PWC has published the latest installment in its excellent yearly patent litigation survey.  This year’s survey looks at data for every year from 1995 through 2012.  And once again this year’s survey focuses even more on the dichotomy between NPEs and practicing entities.  I use the term “NPE” because the PWC study includes non-practicing entities such as universities in its NPE definition, which most agree are not trolls in the normal case.  Here are some highlights of the study:

  • The AIA anti-joinder provision did exactly what most retailers expected — very little. While the average number of defendants per suit is down almost 40%, the total number of suits is up 30%. The anti-joinder provision was not a significant impediment to NPEs.

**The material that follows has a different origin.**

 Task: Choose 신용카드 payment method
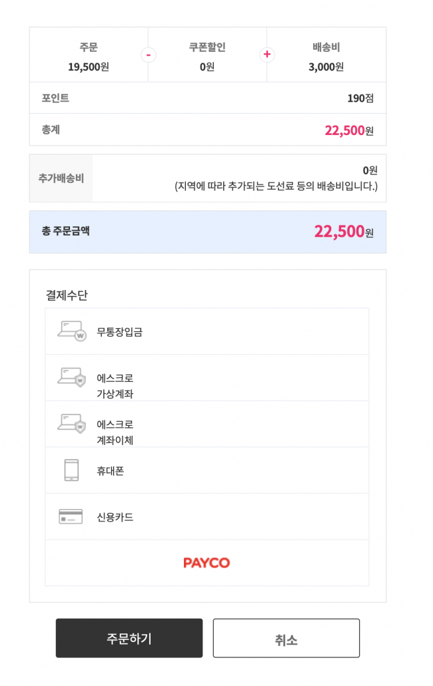click(207, 517)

  • NPEs have an overall 24% success rate, significantly lower than the 34% success rates for practicing entities. PWC points out that much of the difference is because of NPE’s general lack of summary judgment success.
  • NPEs are not created equal. University and non-profit NPEs have better success rates than other NPEs, such as trolls.

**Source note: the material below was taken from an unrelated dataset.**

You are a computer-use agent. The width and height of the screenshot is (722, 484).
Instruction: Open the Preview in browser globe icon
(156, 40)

  • NPEs favor jury trials more than practicing entities. Interestingly, the percentage of NPEs using jury trials versus bench trials is down from 2001 – 2006 (71%) to present, 2007-2012 (61%).
  • NPEs are significantly more successful in jury trials — 81% before a jury as compared to 56% in bench trials.

What can retailers take away from the PWC study?

  • It confirms common belief: Jury trials are better for trolls.
  • While summary judgment is usually hard to win, defendants are more successful than NPEs. The big question is whether that means anything. I think most would agree that defendants put more value on summary judgment and, therefore, likely more effort into it. Based upon that, defendants’ greater success on summary judgment is not surprising.
  • NPEs continue to press for courtrooms and juries. NPEs do better with juries than with judges. It is no surprise that NPEs continue to press to get cases in trial postures.